## Directions for this task
An exact copy of every entry below is needed.

## Provided records
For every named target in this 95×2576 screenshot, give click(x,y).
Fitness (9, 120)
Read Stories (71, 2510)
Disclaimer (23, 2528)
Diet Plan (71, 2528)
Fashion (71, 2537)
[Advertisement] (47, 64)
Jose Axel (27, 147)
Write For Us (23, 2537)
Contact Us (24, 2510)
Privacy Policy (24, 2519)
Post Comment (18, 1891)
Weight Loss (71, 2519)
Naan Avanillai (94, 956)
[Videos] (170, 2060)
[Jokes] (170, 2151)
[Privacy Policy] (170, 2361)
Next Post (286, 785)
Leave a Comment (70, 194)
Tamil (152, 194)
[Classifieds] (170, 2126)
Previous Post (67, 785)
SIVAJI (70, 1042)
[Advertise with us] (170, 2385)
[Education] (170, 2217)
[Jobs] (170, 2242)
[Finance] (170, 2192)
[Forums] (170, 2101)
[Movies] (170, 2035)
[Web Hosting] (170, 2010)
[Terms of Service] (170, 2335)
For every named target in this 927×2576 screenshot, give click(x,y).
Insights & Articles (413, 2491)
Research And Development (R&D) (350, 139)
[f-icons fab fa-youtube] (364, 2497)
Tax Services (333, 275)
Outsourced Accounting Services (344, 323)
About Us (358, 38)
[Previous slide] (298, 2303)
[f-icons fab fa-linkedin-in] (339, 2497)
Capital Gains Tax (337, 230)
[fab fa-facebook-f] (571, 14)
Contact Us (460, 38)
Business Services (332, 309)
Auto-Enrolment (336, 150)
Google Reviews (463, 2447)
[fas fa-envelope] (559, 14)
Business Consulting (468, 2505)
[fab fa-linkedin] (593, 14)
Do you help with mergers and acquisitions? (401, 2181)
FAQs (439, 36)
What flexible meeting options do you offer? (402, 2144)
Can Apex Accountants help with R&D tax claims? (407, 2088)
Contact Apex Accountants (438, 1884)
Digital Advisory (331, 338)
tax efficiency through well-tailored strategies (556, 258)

## Your response
For every named target in this 95×2576 screenshot, give click(x,y).
Fitness (9, 120)
Read Stories (71, 2510)
Disclaimer (23, 2528)
Diet Plan (71, 2528)
Fashion (71, 2537)
[Advertisement] (47, 64)
Jose Axel (27, 147)
Write For Us (23, 2537)
Contact Us (24, 2510)
Privacy Policy (24, 2519)
Post Comment (18, 1891)
Weight Loss (71, 2519)
Naan Avanillai (94, 956)
[Videos] (170, 2060)
[Jokes] (170, 2151)
[Privacy Policy] (170, 2361)
Next Post (286, 785)
Leave a Comment (70, 194)
Tamil (152, 194)
[Classifieds] (170, 2126)
Previous Post (67, 785)
SIVAJI (70, 1042)
[Advertise with us] (170, 2385)
[Education] (170, 2217)
[Jobs] (170, 2242)
[Finance] (170, 2192)
[Forums] (170, 2101)
[Movies] (170, 2035)
[Web Hosting] (170, 2010)
[Terms of Service] (170, 2335)
For every named target in this 927×2576 screenshot, give click(x,y).
Insights & Articles (413, 2491)
Research And Development (R&D) (350, 139)
[f-icons fab fa-youtube] (364, 2497)
Tax Services (333, 275)
Outsourced Accounting Services (344, 323)
About Us (358, 38)
[Previous slide] (298, 2303)
[f-icons fab fa-linkedin-in] (339, 2497)
Capital Gains Tax (337, 230)
[fab fa-facebook-f] (571, 14)
Contact Us (460, 38)
Business Services (332, 309)
Auto-Enrolment (336, 150)
Google Reviews (463, 2447)
[fas fa-envelope] (559, 14)
Business Consulting (468, 2505)
[fab fa-linkedin] (593, 14)
Do you help with mergers and acquisitions? (401, 2181)
FAQs (439, 36)
What flexible meeting options do you offer? (402, 2144)
Can Apex Accountants help with R&D tax claims? (407, 2088)
Contact Apex Accountants (438, 1884)
Digital Advisory (331, 338)
tax efficiency through well-tailored strategies (556, 258)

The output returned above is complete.